Moreover, in its all-embracing unity, this universal philosophy included political and moral values. Its ultimate ideal was to be life-guiding and action-directing, with no distinction between daily life and philosophical reason. Life-including the collective, social life-should be shaped by philosophical reason. Nothing less than the reformation of the entire society under the guidance of a normative rationality was the aim of these thinkers. Hence the value-ideals of the French and American Revolutions-liberty, equality and universal human rights-were designed to guide this political and social reformation. The idea of value-free scientific knowledge still lay a century in the future.

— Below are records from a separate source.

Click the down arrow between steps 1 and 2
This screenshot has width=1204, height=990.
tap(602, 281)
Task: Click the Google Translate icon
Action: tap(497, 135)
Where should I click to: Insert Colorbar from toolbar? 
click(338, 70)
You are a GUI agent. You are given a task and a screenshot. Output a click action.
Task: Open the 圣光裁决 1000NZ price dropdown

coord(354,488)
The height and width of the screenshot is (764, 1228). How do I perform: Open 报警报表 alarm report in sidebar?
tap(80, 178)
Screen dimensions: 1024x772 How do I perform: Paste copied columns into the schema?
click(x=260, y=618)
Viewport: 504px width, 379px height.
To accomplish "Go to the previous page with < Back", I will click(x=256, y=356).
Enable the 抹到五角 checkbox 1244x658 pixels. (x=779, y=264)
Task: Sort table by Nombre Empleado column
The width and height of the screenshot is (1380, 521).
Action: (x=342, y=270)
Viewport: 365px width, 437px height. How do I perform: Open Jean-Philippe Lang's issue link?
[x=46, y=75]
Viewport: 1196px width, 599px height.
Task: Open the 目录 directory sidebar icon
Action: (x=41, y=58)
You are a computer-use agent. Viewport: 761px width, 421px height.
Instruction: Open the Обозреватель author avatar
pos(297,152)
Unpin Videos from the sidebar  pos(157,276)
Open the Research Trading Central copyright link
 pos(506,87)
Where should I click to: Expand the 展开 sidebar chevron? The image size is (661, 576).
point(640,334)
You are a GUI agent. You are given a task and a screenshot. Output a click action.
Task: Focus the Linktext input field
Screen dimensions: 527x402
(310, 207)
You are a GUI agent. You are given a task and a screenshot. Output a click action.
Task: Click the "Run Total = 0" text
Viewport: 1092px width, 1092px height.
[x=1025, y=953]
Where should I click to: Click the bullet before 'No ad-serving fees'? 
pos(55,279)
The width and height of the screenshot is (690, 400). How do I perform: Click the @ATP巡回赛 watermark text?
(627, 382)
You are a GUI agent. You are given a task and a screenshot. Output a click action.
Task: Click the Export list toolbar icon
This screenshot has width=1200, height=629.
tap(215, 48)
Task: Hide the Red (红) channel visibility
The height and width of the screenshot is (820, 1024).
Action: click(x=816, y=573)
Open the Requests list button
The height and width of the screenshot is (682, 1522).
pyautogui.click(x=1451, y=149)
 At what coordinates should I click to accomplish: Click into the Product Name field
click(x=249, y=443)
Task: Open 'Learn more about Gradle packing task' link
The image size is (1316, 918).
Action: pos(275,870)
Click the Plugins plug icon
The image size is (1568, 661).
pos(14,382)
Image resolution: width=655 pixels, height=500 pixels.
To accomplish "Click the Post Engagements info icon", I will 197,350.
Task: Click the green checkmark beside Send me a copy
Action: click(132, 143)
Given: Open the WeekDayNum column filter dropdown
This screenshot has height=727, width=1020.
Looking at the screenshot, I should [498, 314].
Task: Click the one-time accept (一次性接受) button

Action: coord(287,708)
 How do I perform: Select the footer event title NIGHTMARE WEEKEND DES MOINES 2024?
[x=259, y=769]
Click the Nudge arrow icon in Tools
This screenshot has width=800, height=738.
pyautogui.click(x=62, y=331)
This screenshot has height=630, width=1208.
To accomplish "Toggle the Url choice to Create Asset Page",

When Enlightenment thinkers, like Dr. Benjamin Rush in America, took psychiatry (yet to be named) as their subject matter, they applied to a delimited group of phenomena a universally broad philosophical system that encompassed every kind of reality. While the illness was perceived from a mechanistic point of view, the patient was still seen as a human being with human rights deserving of inclusion in the full privileges of universal humanity. Hence physicians were able to regard mental disturbances as illnesses like other natural diseases; yet they still were able to see patients as potentially capable of living in a moral community. This vision at least provided the ideal for their treatment, which physicians called moral treatment. In moral treatment, mental patients were unchained; with the goal of integrating patients into daily life, psychiatrists dressed them in proper clothing, took meals with them, engaged in ordinary social interactions with them and sometimes even married them (Bockoven, 1972; Zilboorg, 1941).

Even during the Enlightenment, however, forces were at work that would eventually undermine this grand conception of a universal philosophy. The Enlightenment ideal declined partially because of the advances in knowledge steadily accruing in physics, anatomy and other natural sciences, which were bought at the price of specialization. As researchers began to specialize in separate fields, and as knowledge grew, specialists in one field became unable to keep abreast of advances made in other fields, bringing an end to universal understanding.

Philosophy continued to exist, of course, but in philosophy it was difficult to show the progressive advancement of knowledge so obvious in the natural sciences. Philosophers such as Georg W.F. Hegel still sought to integrate human knowledge and values into one single system of thought, but these all-encompassing systems were espoused by only a few. As a result, philosophy, now conceived as distinct from science, became intellectually discredited. And so it stands today-except that the separate sciences receive even more respect, and philosophy receives even less.